SUPPLIED RECORDS:
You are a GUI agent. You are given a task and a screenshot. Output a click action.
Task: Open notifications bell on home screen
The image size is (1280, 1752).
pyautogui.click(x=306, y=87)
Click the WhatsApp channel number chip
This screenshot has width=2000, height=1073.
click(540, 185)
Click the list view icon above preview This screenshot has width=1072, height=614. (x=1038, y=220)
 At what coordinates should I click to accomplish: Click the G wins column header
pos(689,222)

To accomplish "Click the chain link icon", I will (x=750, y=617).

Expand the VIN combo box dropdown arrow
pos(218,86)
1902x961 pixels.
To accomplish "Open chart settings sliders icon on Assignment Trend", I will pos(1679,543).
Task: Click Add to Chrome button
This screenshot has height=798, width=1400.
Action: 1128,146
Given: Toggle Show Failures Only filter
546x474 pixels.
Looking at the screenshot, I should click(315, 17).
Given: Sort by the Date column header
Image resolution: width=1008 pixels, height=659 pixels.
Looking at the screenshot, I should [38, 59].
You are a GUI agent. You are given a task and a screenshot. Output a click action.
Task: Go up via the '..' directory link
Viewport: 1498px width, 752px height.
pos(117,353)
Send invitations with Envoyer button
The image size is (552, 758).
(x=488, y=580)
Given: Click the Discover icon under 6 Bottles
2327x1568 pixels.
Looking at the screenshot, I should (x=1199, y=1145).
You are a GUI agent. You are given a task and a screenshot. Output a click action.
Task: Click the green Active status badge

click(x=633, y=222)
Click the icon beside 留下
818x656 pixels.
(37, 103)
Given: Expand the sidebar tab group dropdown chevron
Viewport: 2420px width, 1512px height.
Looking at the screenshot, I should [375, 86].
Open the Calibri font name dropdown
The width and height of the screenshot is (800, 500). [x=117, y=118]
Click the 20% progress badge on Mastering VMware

WRITTEN EXERCISE: Gather every line of the data above that contains the string "height", and copy each of those lines. Case counts.

TASK RESULT:
This screenshot has width=2000, height=1073.
Click the list view icon above preview This screenshot has width=1072, height=614. (x=1038, y=220)
This screenshot has height=798, width=1400.
Image resolution: width=1008 pixels, height=659 pixels.
Viewport: 1498px width, 752px height.
Viewport: 2420px width, 1512px height.
The width and height of the screenshot is (800, 500). [x=117, y=118]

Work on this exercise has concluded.